The program's goal is to mount a high-energy, chemical laser onto a 747 jet, so it can shoot down incoming missiles. But whether such a laser would ever work remained very much an open question. On Thursday, some answers emerged, when "Northrop Grumman Corp. engineers working in secrecy at Edwards Air Force Base successfully tested" the laser, according to the Los Angeles Times.

Although the laser test barely lasted a second, it marked the first time that [this] chemical laser had created a beam of light. Over the next few months, engineers hope to increase the duration and energy of the laser's beam so it could shoot down a ballistic missile from more than 200 miles away...

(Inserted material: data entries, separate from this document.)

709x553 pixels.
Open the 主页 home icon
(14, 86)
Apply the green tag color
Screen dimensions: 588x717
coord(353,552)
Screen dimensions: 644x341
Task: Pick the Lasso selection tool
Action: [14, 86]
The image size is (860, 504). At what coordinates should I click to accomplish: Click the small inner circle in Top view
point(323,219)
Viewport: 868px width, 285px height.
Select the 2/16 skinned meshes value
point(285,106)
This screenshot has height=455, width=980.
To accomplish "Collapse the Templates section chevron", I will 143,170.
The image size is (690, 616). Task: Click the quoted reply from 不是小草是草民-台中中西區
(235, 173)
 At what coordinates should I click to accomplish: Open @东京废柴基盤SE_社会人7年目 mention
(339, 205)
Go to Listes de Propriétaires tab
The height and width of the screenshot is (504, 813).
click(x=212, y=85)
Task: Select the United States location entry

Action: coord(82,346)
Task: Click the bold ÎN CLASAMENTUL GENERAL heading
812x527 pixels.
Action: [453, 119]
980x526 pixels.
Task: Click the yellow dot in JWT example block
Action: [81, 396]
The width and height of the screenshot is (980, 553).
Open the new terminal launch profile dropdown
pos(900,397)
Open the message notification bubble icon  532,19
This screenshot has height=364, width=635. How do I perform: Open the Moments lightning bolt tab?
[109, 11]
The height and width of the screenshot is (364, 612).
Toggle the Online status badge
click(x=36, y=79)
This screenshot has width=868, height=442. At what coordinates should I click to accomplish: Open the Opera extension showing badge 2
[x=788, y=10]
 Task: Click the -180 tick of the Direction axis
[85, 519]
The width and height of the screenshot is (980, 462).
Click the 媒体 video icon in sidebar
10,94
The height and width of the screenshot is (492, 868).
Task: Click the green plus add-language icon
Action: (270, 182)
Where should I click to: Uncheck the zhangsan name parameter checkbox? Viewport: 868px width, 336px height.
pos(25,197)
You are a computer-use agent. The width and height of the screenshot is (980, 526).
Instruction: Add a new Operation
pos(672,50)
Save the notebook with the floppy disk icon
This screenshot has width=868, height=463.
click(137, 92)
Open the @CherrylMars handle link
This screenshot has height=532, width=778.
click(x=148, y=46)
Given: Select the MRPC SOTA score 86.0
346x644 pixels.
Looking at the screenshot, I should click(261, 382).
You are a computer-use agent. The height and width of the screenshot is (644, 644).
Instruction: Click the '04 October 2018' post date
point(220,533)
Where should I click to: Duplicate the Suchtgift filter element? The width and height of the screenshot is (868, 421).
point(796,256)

"The important thing is we got the photons, which proves the laser works," said Ken Englade of the agency's Airborne Laser program. "It came at a very good time, because people were saying it wasn't going to work."
"This is the best news they've had in a very long time," said Philip Coyle, a former Pentagon chief for testing and a critic of missile defense systems. "They still have a long way to go, but this is a big milestone."
U.S. military officials have been trying to develop a laser powerful enough to shoot down a missile from a long distance but compact enough to fit in an aircraft. Until this week, laser beams capable of destroying objects from a distance could be generated only using chambers that would fill a 15-story building.
The laser beam generated Wednesday came from a mixture of chemicals encased in modules about the size of six Chevy Suburbans, installed in the fuselage of a 747.
After further ground tests of this chemical oxygen-iodine laser, it will be reinstalled in a 747 jet that has been modified with a laser-firing turret.

The Airborne Laser is one of several Pentagon ray gun efforts moving ahead. In December, the Joint High Power Solid State Laser program "is slated to conduct laboratory demonstrations" of three electrically-driven, 25-kilowatt solid-state lasers, Aerospace Daily notes. By 2008, the Army hopes to start testing the "Mobile Tactical High Energy Laser, designed to destroy artillery shells, mortars, rockets and unmanned aerial vehicles."